Flow cytometry analyses revealed that UCG treatment restored the Th17/Treg balance in CRF mice, supporting the hypothesis that this axis mediates its therapeutic effect. RORγt and Foxp3 serve as transcriptional markers for Th17 and Treg cells, respectively. Th17 cells secrete IL-17, which activates neutrophils and induces macrophage production of IL-1β and TNF-α, thereby promoting renal inflammation [50]. Conversely, Treg cells release anti-inflammatory cytokines IL-10 and IL-17, which suppress excessive immune activation and limit tissue damage. Under combined stimulation by IL-6 and TGF-β, IL-6 promotes Th17 differentiation via signal transducer and activator of transcription 3 phosphorylation. In this study, UCG treatment normalized Foxp3 and RORγt expression in kidney tissues, reduced IL-6 and IL-17 levels, and elevated TGF-β and IL-10 levels relative to CRF controls.
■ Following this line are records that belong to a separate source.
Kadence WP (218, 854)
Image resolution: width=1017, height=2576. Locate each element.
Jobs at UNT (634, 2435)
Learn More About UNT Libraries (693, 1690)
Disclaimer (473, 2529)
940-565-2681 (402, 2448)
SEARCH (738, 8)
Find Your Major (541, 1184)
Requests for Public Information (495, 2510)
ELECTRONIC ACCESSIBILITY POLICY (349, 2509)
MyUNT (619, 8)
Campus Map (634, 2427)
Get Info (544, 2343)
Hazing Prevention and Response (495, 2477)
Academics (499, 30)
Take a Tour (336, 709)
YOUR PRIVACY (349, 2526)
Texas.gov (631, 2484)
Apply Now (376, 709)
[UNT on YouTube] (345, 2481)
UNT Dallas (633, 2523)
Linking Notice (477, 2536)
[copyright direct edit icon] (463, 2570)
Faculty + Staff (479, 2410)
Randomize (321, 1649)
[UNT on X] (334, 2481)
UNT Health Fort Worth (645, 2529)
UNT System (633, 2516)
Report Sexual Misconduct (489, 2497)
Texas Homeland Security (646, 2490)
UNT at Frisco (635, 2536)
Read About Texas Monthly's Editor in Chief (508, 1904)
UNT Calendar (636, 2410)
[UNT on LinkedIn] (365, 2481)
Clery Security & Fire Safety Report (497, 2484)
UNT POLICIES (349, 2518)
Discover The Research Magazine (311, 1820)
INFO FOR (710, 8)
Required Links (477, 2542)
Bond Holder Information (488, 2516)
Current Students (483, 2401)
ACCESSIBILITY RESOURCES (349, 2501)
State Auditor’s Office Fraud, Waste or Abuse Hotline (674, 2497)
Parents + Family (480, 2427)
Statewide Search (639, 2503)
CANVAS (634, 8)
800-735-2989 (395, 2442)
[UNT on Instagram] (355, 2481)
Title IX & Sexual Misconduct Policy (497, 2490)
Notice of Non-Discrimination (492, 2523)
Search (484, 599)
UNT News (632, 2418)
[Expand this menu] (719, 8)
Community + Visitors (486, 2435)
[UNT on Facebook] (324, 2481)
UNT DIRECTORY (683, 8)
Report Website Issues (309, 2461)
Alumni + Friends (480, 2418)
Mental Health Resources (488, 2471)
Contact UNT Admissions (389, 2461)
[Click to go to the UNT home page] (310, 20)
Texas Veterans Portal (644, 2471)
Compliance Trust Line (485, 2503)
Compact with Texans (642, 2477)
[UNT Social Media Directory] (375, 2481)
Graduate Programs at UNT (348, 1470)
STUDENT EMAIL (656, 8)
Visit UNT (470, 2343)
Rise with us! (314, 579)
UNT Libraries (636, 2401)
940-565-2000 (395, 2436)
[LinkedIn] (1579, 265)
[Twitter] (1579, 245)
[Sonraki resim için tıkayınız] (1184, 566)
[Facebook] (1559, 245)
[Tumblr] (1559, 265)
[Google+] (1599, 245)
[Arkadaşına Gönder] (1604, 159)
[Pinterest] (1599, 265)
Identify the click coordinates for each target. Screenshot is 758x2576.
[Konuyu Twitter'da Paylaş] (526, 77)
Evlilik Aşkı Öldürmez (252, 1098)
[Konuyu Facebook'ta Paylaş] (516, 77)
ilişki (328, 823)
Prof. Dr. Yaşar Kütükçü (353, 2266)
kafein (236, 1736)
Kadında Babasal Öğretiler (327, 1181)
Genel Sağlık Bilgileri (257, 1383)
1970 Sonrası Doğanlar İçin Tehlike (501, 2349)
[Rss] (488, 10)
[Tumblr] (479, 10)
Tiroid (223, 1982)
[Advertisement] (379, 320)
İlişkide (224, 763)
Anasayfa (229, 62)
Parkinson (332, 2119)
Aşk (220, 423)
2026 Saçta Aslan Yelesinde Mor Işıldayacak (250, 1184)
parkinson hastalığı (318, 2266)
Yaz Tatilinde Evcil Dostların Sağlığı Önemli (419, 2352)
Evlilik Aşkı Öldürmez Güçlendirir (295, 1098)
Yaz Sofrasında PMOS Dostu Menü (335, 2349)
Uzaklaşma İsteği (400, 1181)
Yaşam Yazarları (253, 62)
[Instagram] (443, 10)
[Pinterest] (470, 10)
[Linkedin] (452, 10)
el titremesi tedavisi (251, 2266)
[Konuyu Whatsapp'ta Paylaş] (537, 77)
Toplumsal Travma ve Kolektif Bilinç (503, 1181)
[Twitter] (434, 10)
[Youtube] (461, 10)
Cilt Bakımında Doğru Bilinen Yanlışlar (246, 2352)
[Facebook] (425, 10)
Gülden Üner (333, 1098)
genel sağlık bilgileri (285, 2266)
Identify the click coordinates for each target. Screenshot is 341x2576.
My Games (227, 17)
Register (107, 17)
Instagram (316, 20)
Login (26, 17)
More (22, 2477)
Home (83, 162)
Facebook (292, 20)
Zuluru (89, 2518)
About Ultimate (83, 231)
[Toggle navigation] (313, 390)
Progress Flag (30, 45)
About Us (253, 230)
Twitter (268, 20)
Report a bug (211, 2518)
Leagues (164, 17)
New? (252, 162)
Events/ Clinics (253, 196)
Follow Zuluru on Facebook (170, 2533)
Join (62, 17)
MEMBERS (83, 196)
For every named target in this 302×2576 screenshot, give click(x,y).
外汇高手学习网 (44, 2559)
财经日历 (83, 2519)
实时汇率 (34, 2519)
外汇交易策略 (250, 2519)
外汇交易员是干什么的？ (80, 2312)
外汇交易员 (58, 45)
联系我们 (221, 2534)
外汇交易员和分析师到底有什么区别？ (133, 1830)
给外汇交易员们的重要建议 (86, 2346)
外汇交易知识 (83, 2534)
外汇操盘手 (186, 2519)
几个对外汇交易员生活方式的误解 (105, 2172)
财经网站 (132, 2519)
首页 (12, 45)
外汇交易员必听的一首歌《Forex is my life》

Collectively, these findings demonstrate that UCG ameliorates CRF by restoring Th17/Treg balance through gut microbiota modulation.
Conclusion
In summary, UCG alleviates CRF by enhancing B. animalis abundance and sophocarpine levels, which together reestablish Th17/Treg immune balance. This study elucidates the role of gut microbiota in regulating renal immune dysregulation, providing new insights into the pathophysiology of chronic kidney failure. Our findings offer experimental and theoretical evidence supporting microbiota-targeted therapies for CRF and related disorders. Moreover, the identification of the material basis and mechanism of UCG action provides a foundation for the development of novel therapeutics and optimized treatment strategies. Overall, this study advances the mechanistic understanding of UCG, reinforces its clinical potential, and contributes to the modernization of TCM for chronic kidney failure management.